▸ **ASSIGNMENT**: Look through the data below, and copy each line that carries the word "Instagram".

▸ **EXERCISE MATERIAL**:

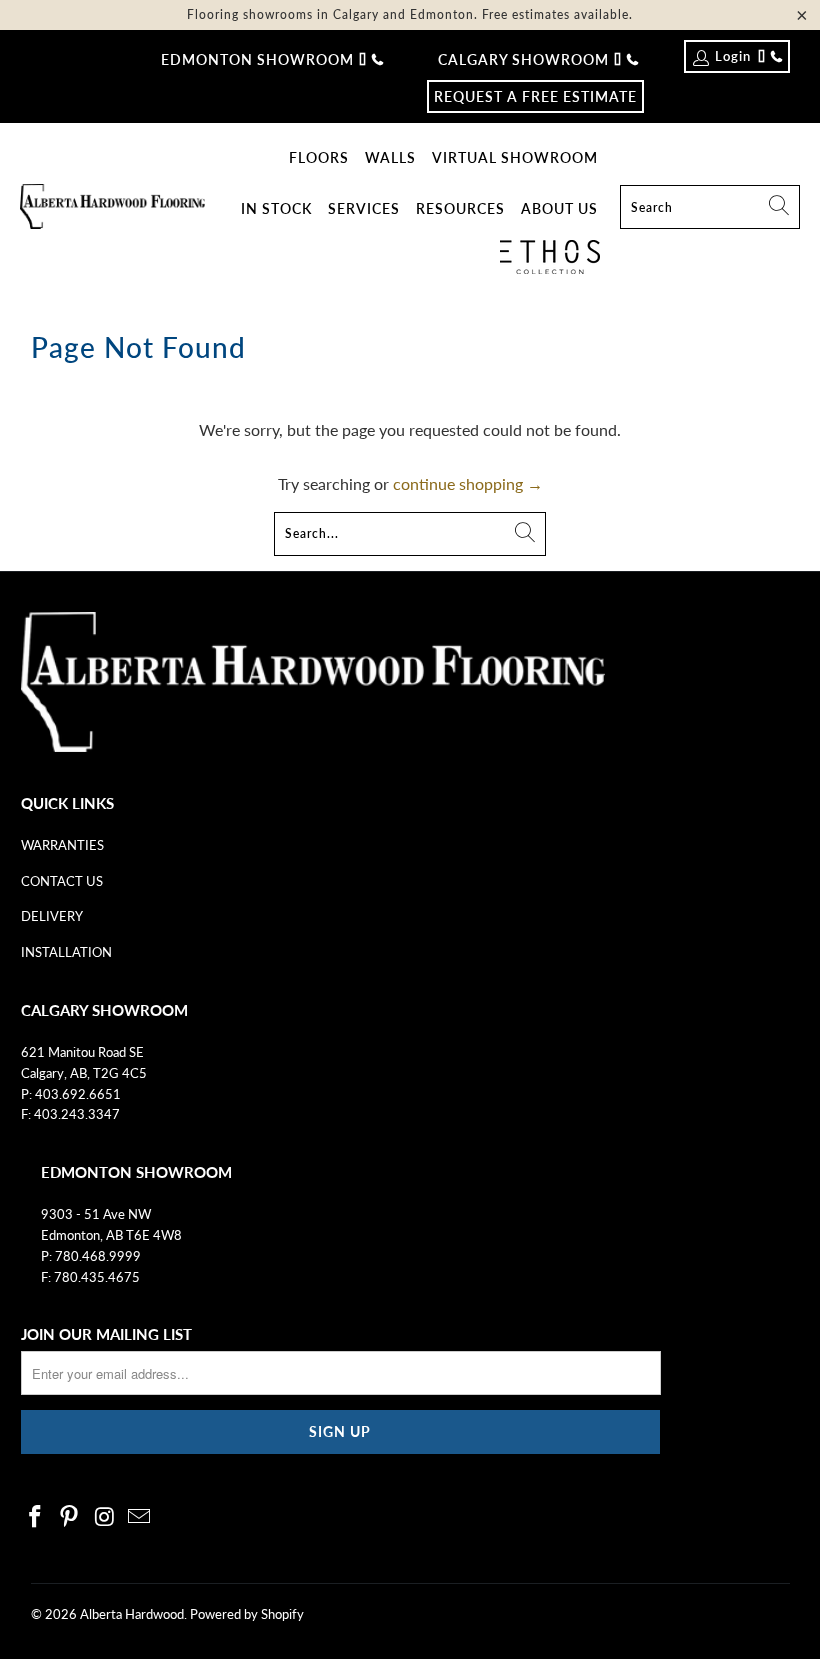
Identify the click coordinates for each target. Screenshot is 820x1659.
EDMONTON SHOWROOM (257, 59)
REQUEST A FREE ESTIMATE (535, 96)
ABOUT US (559, 208)
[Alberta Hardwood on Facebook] (36, 1517)
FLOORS (319, 157)
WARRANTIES (62, 845)
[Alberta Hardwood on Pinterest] (70, 1517)
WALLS (390, 157)
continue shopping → (468, 483)
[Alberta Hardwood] (112, 207)
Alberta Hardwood (132, 1614)
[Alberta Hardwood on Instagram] (105, 1517)
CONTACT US (62, 881)
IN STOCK (276, 208)
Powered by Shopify (247, 1614)
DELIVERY (52, 916)
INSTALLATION (66, 952)
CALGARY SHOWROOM (523, 59)
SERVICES (364, 208)
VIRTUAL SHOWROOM (515, 157)
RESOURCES (460, 208)
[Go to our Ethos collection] (550, 257)
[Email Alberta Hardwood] (140, 1517)
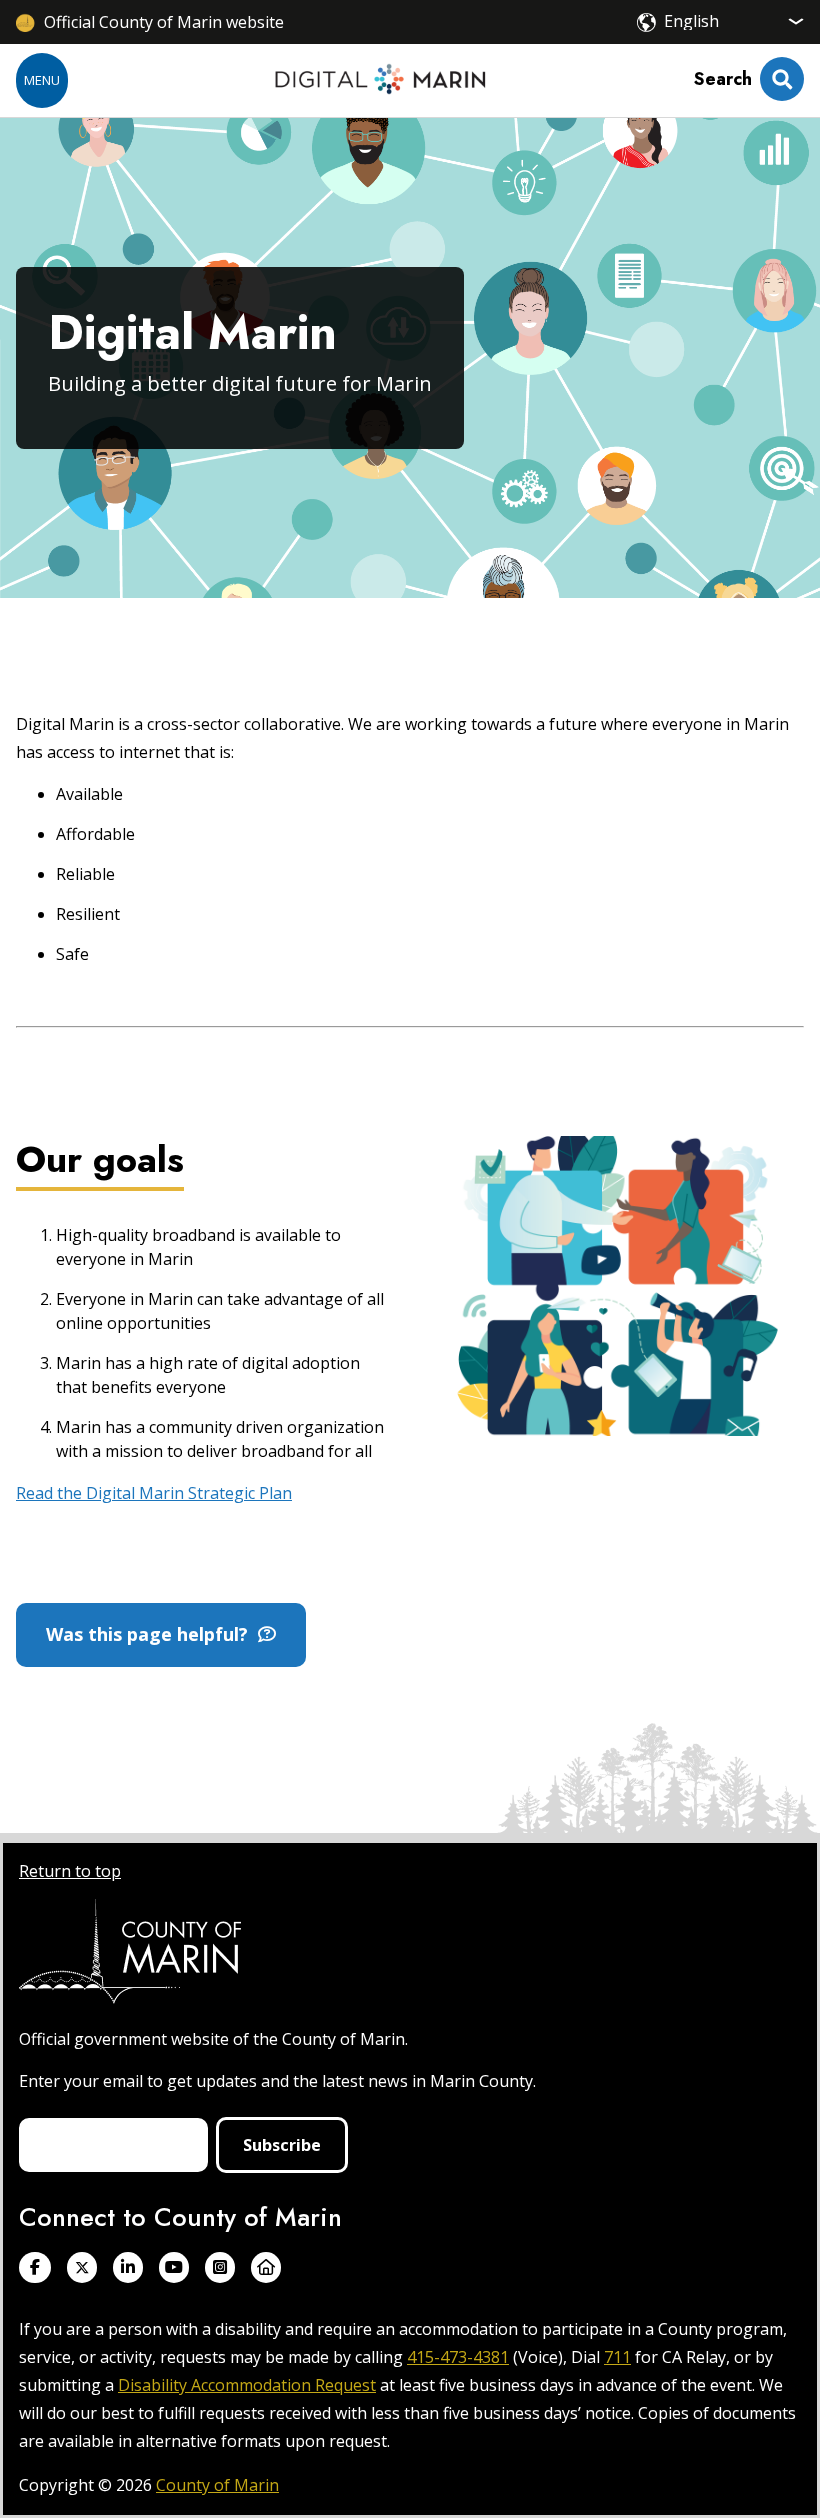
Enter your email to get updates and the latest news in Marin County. (277, 2081)
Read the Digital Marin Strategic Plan (154, 1493)
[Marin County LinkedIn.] (128, 2267)
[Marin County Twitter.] (82, 2267)
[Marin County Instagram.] (220, 2267)
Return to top (70, 1871)
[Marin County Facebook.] (35, 2267)
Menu (42, 80)
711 (617, 2357)
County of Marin (217, 2485)
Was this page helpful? (152, 1634)
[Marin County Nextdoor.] (266, 2267)
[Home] (380, 80)
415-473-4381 (458, 2357)
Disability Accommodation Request (247, 2385)
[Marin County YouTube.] (174, 2267)
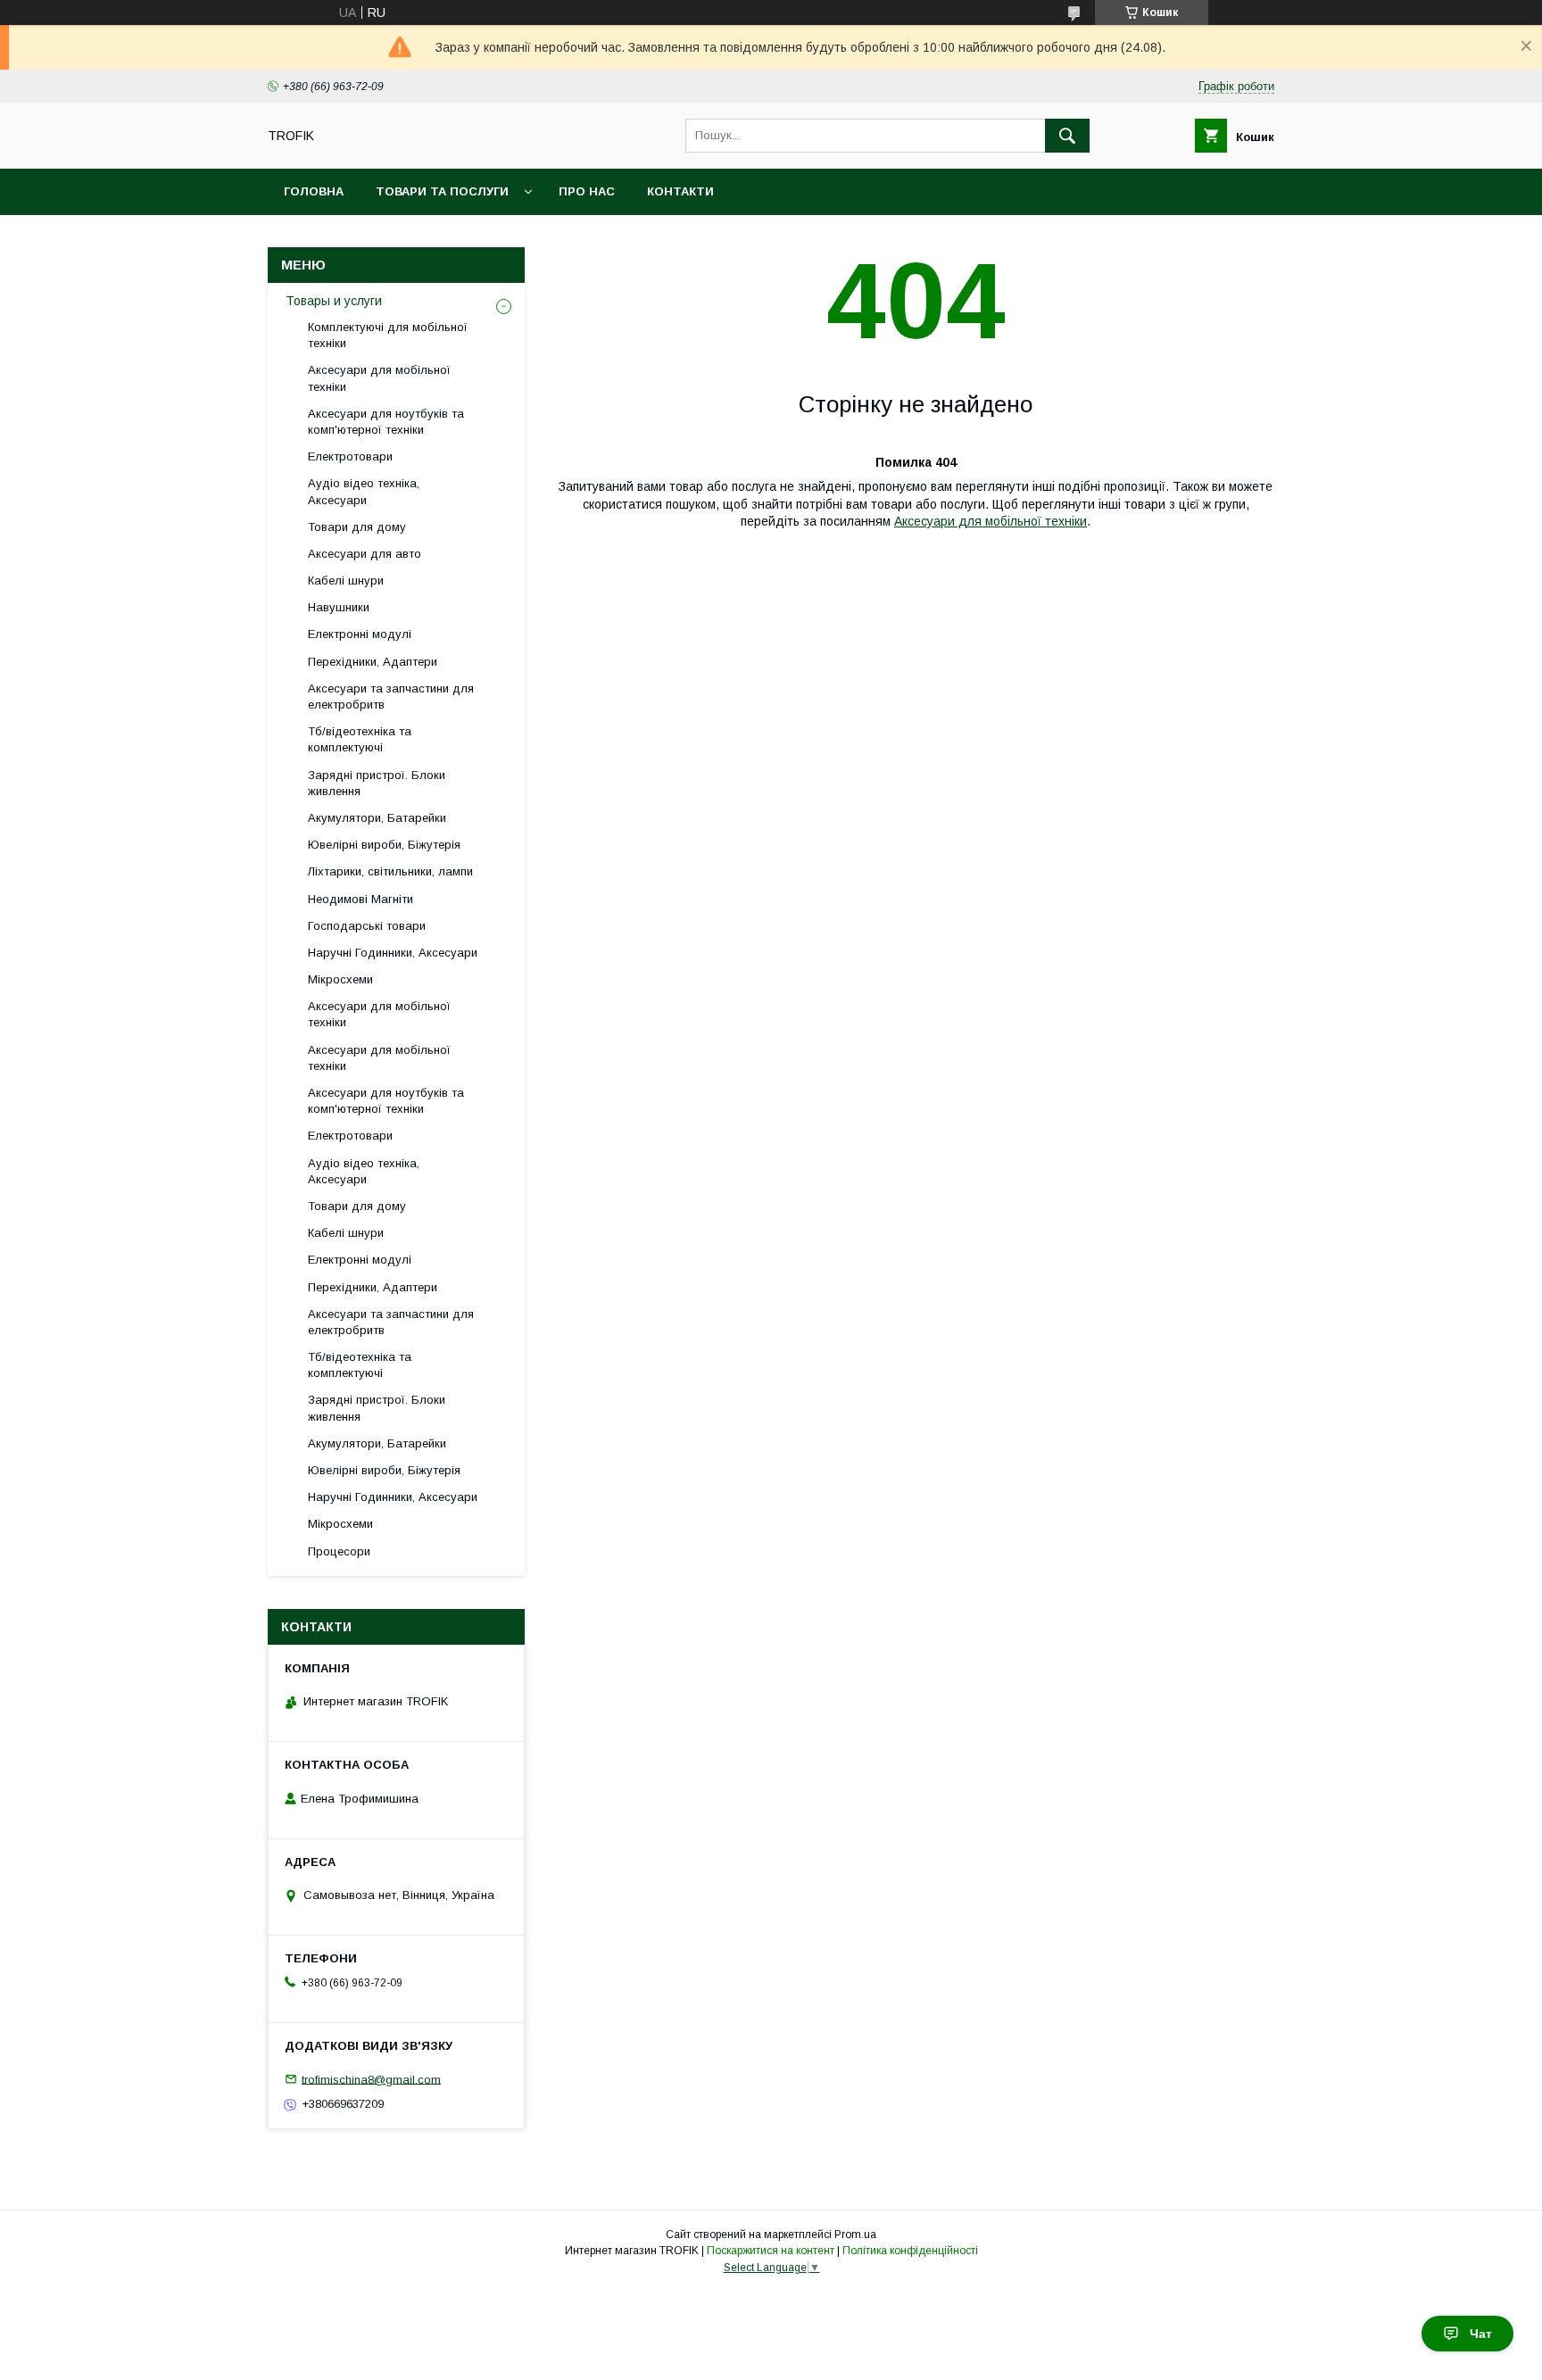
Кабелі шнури (346, 580)
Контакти (680, 191)
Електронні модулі (359, 634)
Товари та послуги (442, 191)
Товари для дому (357, 527)
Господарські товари (367, 926)
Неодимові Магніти (360, 899)
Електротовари (350, 456)
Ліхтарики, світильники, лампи (390, 871)
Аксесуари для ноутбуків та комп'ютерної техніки (386, 421)
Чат (1481, 2333)
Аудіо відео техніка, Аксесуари (363, 491)
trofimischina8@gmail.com (371, 2079)
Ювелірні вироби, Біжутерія (384, 844)
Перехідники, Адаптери (372, 661)
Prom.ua (855, 2234)
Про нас (587, 191)
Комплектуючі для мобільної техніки (388, 335)
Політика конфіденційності (910, 2250)
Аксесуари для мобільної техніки (990, 521)
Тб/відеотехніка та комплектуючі (359, 739)
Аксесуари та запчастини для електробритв (391, 696)
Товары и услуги (334, 301)
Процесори (339, 1551)
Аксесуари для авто (364, 553)
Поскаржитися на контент (770, 2250)
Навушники (338, 607)
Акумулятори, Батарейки (377, 818)
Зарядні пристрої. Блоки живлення (376, 783)
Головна (314, 191)
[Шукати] (1067, 136)
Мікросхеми (340, 979)
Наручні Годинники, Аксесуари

▸ **RESULT FOR THIS TASK**:
[Alberta Hardwood on Instagram] (105, 1517)
[Marin County Instagram.] (220, 2267)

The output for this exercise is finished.